* **STATED EXERCISE 1**
Name every Borough department that the article on Matanuska River erosion says has been monitoring the erosion.
* **STATED EXERCISE 2**
According to the article on Matanuska River erosion, how many volunteers did George Rauscher rally to help move property from the yard?
* **STATED EXERCISE 3**
Copy out the article on Matanuska River erosion word for word, from "A woodshed had" up to and including "move Blubaugh’s furniture.".

* **PASSAGE GIVEN**
☆ ☆ ☆ ☆

Matanuska-Susitna Borough

Matanuska River erosion draws action

Mat-Su | Patty Sullivan | Wednesday, August 04, 2010

Some 80 feet of property at the back door of Forrest Blubaugh’s house near Sutton has washed away recently in the Matanuska River.

Borough officials with emergency services, code compliance, public works, and planning departments have been monitoring the erosion and coordinating with community members. Educating newcomers about the hazards of the destructive river and helping existing property owners along the river has been the ongoing work of the Borough.

On Monday, Blubaugh’s daughter called the Matanuska-Susitna Borough, the Borough called the Sutton Community Council to check on Blubaugh, whose home is north of mile 63 on the Glenn Highway. That spurred Community Council President George Rauscher to rally 24 volunteers with Eagle Crest Ministries to help move property from the yard away from the river.

A woodshed had already slipped into the embankment-scouring water, but Rauscher and his group managed to save more than three of the eight chords of wood. Wednesday night they returned to move Blubaugh’s furniture.

Farther south, the Maud Road revetment or rock embankment is eroding in the Butte area. It was put in years ago by the state. The Butte Fire Department has been contacting residents to alert them to the erosion, and public works has been monitoring the erosion.

In Sutton some of Blubaugh’s yard that the staff walked on Monday has since washed away. At one point the Matanuska River was carving out three feet a day from the riverbanks, Rauscher said. 

Sutton Assembly Member Lynne Woods said it is very sad to see someone losing their home to the river. “I hope the Matanuska River Management Plan provides a vehicle to help our residents who live along the river,” Woods said.

The Matanuska River Management Plan goes before the Borough Planning Commission on Aug. 16. “One of the goals of the plan is to look for more funds for relocation,” said Borough Planner Frankie Barker.

In 2007, the Borough lined up $500,000 in state and federal funds to buy out three properties near Sutton. But such funds are hard to find. In Sutton there are some 20 buildings that are between the Glenn Highway and the Matanuska River, some of them at risk.

At times the wide, braided riverbed appears too big for its water supply. But come summer the glacial river is swollen with snowmelt and loaded with sediment that scours riverbanks and carves out new channels. This July has been especially wet with rain in the MAT-SU. “It felt like the tropics last night, the rain came down in sheets,” Woods said in Sutton, Thursday night.

Over the years, the Matanuska River has traveled back and forth from one side of the riverbed to the other. Some in the area bought when the river was at least a half a mile away on the south side of the riverbed.

☆ ☆ ☆ ☆

* **SUPPLIED INFORMATION**
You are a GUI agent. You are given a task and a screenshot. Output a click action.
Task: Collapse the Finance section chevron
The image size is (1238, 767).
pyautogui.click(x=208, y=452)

☆ ☆ ☆ ☆

* **SOLUTION 1**
Emergency services, code compliance, public works, and planning.

* **SOLUTION 2**
24 volunteers with Eagle Crest Ministries.

* **SOLUTION 3**
A woodshed had already slipped into the embankment-scouring water, but Rauscher and his group managed to save more than three of the eight chords of wood. Wednesday night they returned to move Blubaugh’s furniture.